### Goal
Give back the following lines word for word, leaving out the pictures.

## Begin Exercise input

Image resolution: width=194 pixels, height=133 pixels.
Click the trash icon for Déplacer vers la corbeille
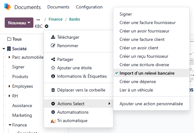53,90
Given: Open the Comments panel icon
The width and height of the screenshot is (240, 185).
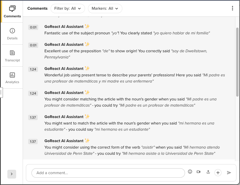Looking at the screenshot, I should click(x=12, y=9).
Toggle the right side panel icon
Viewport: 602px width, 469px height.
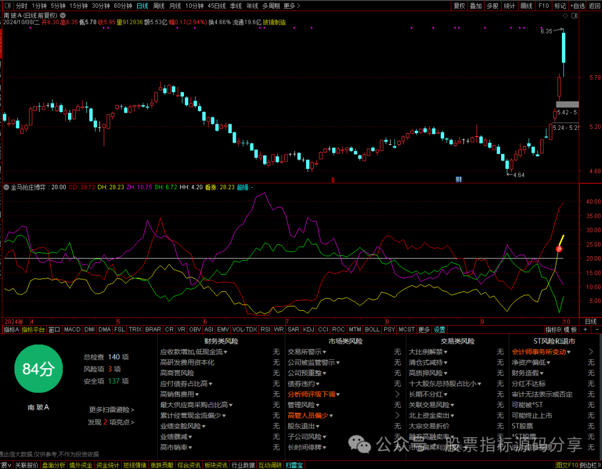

## End Exercise input

### Exercise result
Image resolution: width=194 pixels, height=133 pixels.
Click the trash icon for Déplacer vers la corbeille
53,90
Given: Open the Comments panel icon
The width and height of the screenshot is (240, 185).
Looking at the screenshot, I should click(x=12, y=9).
Toggle the right side panel icon
Viewport: 602px width, 469px height.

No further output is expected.